Skip City focusing on up-and-coming talent
Films will compete for a new award and a cash prizeTOKYO -- The Skip City International D-Cinema Festival is expanding and shifting its focus to nurturing new young talent, festival director Yuji Takizawa said.
The festival -- which was the world's first to show exclusively digital productions on 4K projectors -- has added two extra days this year as submissions topped 1,000 films for the first time.
The 26 digital films screening in competition will vie for ¥12 million ($124,000) in cash prizes and a new Skip City Award, which will give a new domestic director access to the state-of-the-art on-site production facilities in Kawaguchi, north of Tokyo.
"The new award is something we can only do at Skip City," Takizawa said, "we don't have the tourist appeal of other locations, but the film festival is held around the site of a digital movie production facility."
In line with the festival's increasing emphasis on upcoming talent, entries for the Grand Prize are all by directors with three or fewer features to their name.
The Grand Prize jury will be headed by Mataichiro Yamamoto, producer of Takashi Miike's "Crows Zero" -- the first time someone from the domestic industry has taken the role.
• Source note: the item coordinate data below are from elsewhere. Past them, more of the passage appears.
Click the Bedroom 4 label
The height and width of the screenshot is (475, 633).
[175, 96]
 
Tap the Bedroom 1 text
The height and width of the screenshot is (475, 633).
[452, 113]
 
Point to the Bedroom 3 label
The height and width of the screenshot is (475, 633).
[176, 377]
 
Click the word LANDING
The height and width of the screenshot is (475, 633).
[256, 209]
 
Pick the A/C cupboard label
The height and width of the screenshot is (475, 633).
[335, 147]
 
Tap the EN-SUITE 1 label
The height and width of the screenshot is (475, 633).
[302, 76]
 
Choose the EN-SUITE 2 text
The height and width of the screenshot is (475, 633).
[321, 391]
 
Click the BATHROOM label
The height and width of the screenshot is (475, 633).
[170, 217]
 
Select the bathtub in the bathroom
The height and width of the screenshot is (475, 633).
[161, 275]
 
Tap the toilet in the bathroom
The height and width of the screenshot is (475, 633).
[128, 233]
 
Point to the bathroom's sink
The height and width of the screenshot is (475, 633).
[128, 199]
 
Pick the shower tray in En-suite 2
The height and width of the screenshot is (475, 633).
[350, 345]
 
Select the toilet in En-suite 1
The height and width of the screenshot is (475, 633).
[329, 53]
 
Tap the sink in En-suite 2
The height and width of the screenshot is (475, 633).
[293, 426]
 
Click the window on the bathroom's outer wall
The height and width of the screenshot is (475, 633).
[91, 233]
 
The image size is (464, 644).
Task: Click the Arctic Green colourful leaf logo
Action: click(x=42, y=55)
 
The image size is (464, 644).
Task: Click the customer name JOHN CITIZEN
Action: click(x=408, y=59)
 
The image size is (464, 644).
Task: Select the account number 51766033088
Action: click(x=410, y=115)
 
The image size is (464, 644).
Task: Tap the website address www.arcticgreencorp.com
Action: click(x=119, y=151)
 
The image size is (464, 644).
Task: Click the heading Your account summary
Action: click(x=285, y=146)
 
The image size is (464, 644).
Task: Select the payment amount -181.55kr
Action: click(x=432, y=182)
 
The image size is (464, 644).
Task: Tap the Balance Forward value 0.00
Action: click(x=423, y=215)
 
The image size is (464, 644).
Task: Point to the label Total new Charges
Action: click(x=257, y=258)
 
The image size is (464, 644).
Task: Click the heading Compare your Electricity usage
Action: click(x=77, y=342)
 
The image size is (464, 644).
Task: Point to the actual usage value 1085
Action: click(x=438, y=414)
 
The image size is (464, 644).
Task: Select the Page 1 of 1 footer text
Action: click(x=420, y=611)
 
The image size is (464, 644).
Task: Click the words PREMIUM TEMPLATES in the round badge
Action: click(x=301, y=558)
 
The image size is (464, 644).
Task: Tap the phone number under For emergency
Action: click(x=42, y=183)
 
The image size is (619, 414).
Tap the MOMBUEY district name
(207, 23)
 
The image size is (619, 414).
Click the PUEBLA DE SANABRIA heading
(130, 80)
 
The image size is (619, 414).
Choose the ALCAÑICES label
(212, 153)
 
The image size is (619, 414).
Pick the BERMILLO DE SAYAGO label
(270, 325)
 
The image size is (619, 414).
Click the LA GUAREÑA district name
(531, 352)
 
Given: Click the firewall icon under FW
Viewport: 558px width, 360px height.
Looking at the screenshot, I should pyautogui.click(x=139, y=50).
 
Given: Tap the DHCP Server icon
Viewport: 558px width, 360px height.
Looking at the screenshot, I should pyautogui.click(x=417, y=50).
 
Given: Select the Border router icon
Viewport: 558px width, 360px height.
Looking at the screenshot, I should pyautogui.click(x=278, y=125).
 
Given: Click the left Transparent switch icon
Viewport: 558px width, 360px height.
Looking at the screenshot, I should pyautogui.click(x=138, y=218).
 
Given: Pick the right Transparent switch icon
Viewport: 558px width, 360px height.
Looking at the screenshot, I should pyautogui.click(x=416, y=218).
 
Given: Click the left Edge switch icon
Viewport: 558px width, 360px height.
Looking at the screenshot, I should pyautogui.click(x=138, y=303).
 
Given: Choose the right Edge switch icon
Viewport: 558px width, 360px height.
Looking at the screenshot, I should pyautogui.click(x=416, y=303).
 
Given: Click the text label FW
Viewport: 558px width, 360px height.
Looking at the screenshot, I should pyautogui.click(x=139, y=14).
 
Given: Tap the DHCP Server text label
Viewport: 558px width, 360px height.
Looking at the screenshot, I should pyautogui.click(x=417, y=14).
Since the festival began in 2004, the profile of digital filmmaking has grown exponentially, which is both a boon and a challenge to the festival.
"When we first launched Skip City IDCF in 2004, I went around Cannes handing out invitations myself to our party on a boat I'd borrowed from Sony (festival sponsor)," explains Takizawa. "People asked me what d-cinema was, some thought it meant D-grade films -- much worse than B-films."
However, with digital productions becoming the norm, Takizawa concedes that side of Skip City IDCF's uniqueness has diminished. "We are concentrating more on developing young talent, especially domestic directors, that's why we've expanded those sections of the festival."
July 12 will feature a D-Contents market, allowing young filmmakers the chance to showcase their productions to industry executives.
IDCF will hold its first 3D screening this year with Belgian animation "Fly Me to the Moon" in digital 4K.
The festival opens on July 10 with the 4K projection of Akira Kurosawa's classic "Rashomon," digitally remastered in cooperation with the Academy of Motion Picture Arts and Sciences. It wraps July 20.